YOUR TASK:
Of the lines below, report only those that contain "with".

INFORMATION PROVIDED:
↓↓↓

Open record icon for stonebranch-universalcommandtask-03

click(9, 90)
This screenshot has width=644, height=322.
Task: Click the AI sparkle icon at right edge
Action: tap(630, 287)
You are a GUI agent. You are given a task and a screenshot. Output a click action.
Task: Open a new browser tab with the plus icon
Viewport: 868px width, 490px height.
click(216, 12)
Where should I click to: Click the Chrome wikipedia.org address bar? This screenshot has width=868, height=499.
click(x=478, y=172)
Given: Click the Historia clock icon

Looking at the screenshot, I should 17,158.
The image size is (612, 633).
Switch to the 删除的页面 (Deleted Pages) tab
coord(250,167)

↑↑↑
↓↓↓

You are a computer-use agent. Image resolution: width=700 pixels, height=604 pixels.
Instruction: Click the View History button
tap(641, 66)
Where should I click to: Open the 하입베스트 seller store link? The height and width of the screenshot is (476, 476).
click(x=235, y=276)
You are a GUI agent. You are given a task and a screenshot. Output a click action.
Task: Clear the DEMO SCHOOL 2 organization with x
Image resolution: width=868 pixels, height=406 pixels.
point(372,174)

↑↑↑
↓↓↓

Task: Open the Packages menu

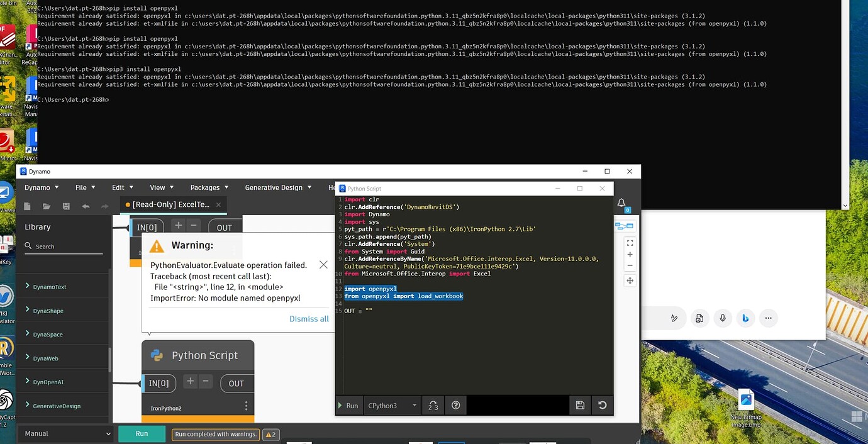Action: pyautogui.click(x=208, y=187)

↑↑↑

RESULT BELOW:
Task: Open a new browser tab with the plus icon
Task: Clear the DEMO SCHOOL 2 organization with x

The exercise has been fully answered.